*** Begin section ***

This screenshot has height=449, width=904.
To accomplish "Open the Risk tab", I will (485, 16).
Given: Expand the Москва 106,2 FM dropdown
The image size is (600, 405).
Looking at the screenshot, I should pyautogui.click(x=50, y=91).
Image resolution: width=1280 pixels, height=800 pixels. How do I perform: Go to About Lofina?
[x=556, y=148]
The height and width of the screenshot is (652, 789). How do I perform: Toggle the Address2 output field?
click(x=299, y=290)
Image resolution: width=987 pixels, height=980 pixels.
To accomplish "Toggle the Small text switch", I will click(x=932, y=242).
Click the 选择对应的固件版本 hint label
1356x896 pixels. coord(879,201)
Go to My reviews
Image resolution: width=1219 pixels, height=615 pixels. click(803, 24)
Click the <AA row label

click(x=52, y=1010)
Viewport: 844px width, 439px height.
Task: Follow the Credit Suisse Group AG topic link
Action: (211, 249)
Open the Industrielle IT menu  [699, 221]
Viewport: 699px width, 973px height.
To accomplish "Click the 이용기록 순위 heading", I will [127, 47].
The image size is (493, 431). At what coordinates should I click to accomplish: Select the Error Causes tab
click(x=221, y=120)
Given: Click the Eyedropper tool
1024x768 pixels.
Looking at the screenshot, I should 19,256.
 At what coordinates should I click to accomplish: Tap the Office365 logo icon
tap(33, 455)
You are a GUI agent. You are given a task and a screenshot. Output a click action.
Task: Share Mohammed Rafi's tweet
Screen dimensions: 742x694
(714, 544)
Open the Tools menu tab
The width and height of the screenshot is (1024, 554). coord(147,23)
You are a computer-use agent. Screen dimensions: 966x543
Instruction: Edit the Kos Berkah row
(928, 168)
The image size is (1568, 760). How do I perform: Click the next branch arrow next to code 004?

*** End section ***

» Task statement: A word-for-word transcription of the listing above is what the answer should contain.

» Written solution:
This screenshot has height=449, width=904.
To accomplish "Open the Risk tab", I will (485, 16).
Given: Expand the Москва 106,2 FM dropdown
The image size is (600, 405).
Looking at the screenshot, I should pyautogui.click(x=50, y=91).
Image resolution: width=1280 pixels, height=800 pixels. How do I perform: Go to About Lofina?
[x=556, y=148]
The height and width of the screenshot is (652, 789). How do I perform: Toggle the Address2 output field?
click(x=299, y=290)
Image resolution: width=987 pixels, height=980 pixels.
To accomplish "Toggle the Small text switch", I will click(x=932, y=242).
Click the 选择对应的固件版本 hint label
1356x896 pixels. coord(879,201)
Go to My reviews
Image resolution: width=1219 pixels, height=615 pixels. click(803, 24)
Click the <AA row label

click(x=52, y=1010)
Viewport: 844px width, 439px height.
Task: Follow the Credit Suisse Group AG topic link
Action: (211, 249)
Open the Industrielle IT menu  [699, 221]
Viewport: 699px width, 973px height.
To accomplish "Click the 이용기록 순위 heading", I will [127, 47].
The image size is (493, 431). At what coordinates should I click to accomplish: Select the Error Causes tab
click(x=221, y=120)
Given: Click the Eyedropper tool
1024x768 pixels.
Looking at the screenshot, I should 19,256.
 At what coordinates should I click to accomplish: Tap the Office365 logo icon
tap(33, 455)
You are a GUI agent. You are given a task and a screenshot. Output a click action.
Task: Share Mohammed Rafi's tweet
Screen dimensions: 742x694
(714, 544)
Open the Tools menu tab
The width and height of the screenshot is (1024, 554). coord(147,23)
You are a computer-use agent. Screen dimensions: 966x543
Instruction: Edit the Kos Berkah row
(928, 168)
The image size is (1568, 760). How do I perform: Click the next branch arrow next to code 004?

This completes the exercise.